Render the items below as a numbered list, leaving out any blank lines.

[Records for locating words and elements]
+--
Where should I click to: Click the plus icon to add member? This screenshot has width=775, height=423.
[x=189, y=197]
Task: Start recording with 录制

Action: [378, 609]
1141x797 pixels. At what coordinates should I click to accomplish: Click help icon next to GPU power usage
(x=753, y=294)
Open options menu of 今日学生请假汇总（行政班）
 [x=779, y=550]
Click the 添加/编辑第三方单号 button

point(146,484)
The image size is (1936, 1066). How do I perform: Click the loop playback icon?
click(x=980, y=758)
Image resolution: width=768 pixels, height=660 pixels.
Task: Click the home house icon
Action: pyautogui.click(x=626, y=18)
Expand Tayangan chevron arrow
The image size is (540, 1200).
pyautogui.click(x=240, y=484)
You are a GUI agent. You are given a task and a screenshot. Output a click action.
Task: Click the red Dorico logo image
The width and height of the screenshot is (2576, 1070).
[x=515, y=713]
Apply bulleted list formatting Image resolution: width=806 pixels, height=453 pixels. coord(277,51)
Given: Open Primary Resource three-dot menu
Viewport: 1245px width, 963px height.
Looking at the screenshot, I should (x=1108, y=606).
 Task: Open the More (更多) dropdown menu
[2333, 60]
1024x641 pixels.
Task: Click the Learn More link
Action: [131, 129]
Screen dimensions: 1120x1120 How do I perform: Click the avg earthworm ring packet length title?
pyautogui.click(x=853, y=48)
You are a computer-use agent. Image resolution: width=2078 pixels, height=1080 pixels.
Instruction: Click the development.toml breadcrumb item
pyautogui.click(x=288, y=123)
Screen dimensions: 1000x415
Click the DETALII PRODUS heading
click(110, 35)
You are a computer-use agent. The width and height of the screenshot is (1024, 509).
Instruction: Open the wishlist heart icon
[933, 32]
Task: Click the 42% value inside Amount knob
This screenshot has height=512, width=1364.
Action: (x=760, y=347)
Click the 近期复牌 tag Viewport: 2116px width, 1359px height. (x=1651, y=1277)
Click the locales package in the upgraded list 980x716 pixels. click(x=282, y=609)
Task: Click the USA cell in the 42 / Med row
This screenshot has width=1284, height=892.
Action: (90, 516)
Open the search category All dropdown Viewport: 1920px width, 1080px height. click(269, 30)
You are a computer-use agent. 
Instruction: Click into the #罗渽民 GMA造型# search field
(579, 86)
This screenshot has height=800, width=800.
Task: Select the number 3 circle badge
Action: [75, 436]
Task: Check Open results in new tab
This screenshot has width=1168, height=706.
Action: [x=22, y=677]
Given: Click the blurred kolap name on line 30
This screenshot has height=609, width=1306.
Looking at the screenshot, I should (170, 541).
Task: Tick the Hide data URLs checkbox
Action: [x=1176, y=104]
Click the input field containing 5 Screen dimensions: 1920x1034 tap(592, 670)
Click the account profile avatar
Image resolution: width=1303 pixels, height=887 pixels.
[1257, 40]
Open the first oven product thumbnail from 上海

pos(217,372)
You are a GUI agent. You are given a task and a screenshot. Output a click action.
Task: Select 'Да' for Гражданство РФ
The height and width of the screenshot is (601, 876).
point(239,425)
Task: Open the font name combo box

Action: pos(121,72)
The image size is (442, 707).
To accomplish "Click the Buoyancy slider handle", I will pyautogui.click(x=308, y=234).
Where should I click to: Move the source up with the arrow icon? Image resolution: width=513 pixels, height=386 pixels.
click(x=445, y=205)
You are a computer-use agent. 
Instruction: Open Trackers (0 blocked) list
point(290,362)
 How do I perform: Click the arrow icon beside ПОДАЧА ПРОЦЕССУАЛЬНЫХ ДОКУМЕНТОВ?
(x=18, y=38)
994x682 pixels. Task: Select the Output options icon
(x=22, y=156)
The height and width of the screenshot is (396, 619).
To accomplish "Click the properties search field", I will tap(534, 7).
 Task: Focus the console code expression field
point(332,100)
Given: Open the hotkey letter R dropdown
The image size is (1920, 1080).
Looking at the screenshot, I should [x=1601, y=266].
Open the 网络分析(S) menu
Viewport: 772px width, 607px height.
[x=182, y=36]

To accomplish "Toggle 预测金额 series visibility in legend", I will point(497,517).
+--
### [IN RESPONSE]
1. Where should I click to: Click the plus icon to add member? This screenshot has width=775, height=423.
2. [x=189, y=197]
3. Task: Start recording with 录制
4. Action: [378, 609]
5. 1141x797 pixels. At what coordinates should I click to accomplish: Click help icon next to GPU power usage
6. (x=753, y=294)
7. Open options menu of 今日学生请假汇总（行政班）
8.  [x=779, y=550]
9. Click the 添加/编辑第三方单号 button
10. point(146,484)
11. The image size is (1936, 1066). How do I perform: Click the loop playback icon?
12. click(x=980, y=758)
13. Image resolution: width=768 pixels, height=660 pixels.
14. Task: Click the home house icon
15. Action: pyautogui.click(x=626, y=18)
16. Expand Tayangan chevron arrow
17. The image size is (540, 1200).
18. pyautogui.click(x=240, y=484)
19. You are a GUI agent. You are given a task and a screenshot. Output a click action.
20. Task: Click the red Dorico logo image
21. The width and height of the screenshot is (2576, 1070).
22. [x=515, y=713]
23. Apply bulleted list formatting Image resolution: width=806 pixels, height=453 pixels. coord(277,51)
24. Given: Open Primary Resource three-dot menu
25. Viewport: 1245px width, 963px height.
26. Looking at the screenshot, I should (x=1108, y=606).
27.  Task: Open the More (更多) dropdown menu
28. [2333, 60]
29. 1024x641 pixels.
30. Task: Click the Learn More link
31. Action: [131, 129]
32. Screen dimensions: 1120x1120 How do I perform: Click the avg earthworm ring packet length title?
33. pyautogui.click(x=853, y=48)
34. You are a computer-use agent. Image resolution: width=2078 pixels, height=1080 pixels.
35. Instruction: Click the development.toml breadcrumb item
36. pyautogui.click(x=288, y=123)
37. Screen dimensions: 1000x415
38. Click the DETALII PRODUS heading
39. click(110, 35)
40. You are a computer-use agent. The width and height of the screenshot is (1024, 509).
41. Instruction: Open the wishlist heart icon
42. [933, 32]
43. Task: Click the 42% value inside Amount knob
44. This screenshot has height=512, width=1364.
45. Action: (x=760, y=347)
46. Click the 近期复牌 tag Viewport: 2116px width, 1359px height. (x=1651, y=1277)
47. Click the locales package in the upgraded list 980x716 pixels. click(x=282, y=609)
48. Task: Click the USA cell in the 42 / Med row
49. This screenshot has width=1284, height=892.
50. Action: (90, 516)
51. Open the search category All dropdown Viewport: 1920px width, 1080px height. click(269, 30)
52. You are a computer-use agent. 
53. Instruction: Click into the #罗渽民 GMA造型# search field
54. (579, 86)
55. This screenshot has height=800, width=800.
56. Task: Select the number 3 circle badge
57. Action: [75, 436]
58. Task: Check Open results in new tab
59. This screenshot has width=1168, height=706.
60. Action: [x=22, y=677]
61. Given: Click the blurred kolap name on line 30
62. This screenshot has height=609, width=1306.
63. Looking at the screenshot, I should (170, 541).
64. Task: Tick the Hide data URLs checkbox
65. Action: [x=1176, y=104]
66. Click the input field containing 5 Screen dimensions: 1920x1034 tap(592, 670)
67. Click the account profile avatar
68. Image resolution: width=1303 pixels, height=887 pixels.
69. [1257, 40]
70. Open the first oven product thumbnail from 上海
71. pos(217,372)
72. You are a GUI agent. You are given a task and a screenshot. Output a click action.
73. Task: Select 'Да' for Гражданство РФ
74. The height and width of the screenshot is (601, 876).
75. point(239,425)
76. Task: Open the font name combo box
77. Action: pos(121,72)
78. The image size is (442, 707).
79. To accomplish "Click the Buoyancy slider handle", I will pyautogui.click(x=308, y=234).
80. Where should I click to: Move the source up with the arrow icon? Image resolution: width=513 pixels, height=386 pixels.
81. click(x=445, y=205)
82. You are a computer-use agent. 
83. Instruction: Open Trackers (0 blocked) list
84. point(290,362)
85.  How do I perform: Click the arrow icon beside ПОДАЧА ПРОЦЕССУАЛЬНЫХ ДОКУМЕНТОВ?
86. (x=18, y=38)
87. 994x682 pixels. Task: Select the Output options icon
88. (x=22, y=156)
89. The height and width of the screenshot is (396, 619).
90. To accomplish "Click the properties search field", I will tap(534, 7).
91.  Task: Focus the console code expression field
92. point(332,100)
93. Given: Open the hotkey letter R dropdown
94. The image size is (1920, 1080).
95. Looking at the screenshot, I should [x=1601, y=266].
96. Open the 网络分析(S) menu
97. Viewport: 772px width, 607px height.
98. [x=182, y=36]
99. To accomplish "Toggle 预测金额 series visibility in legend", I will point(497,517).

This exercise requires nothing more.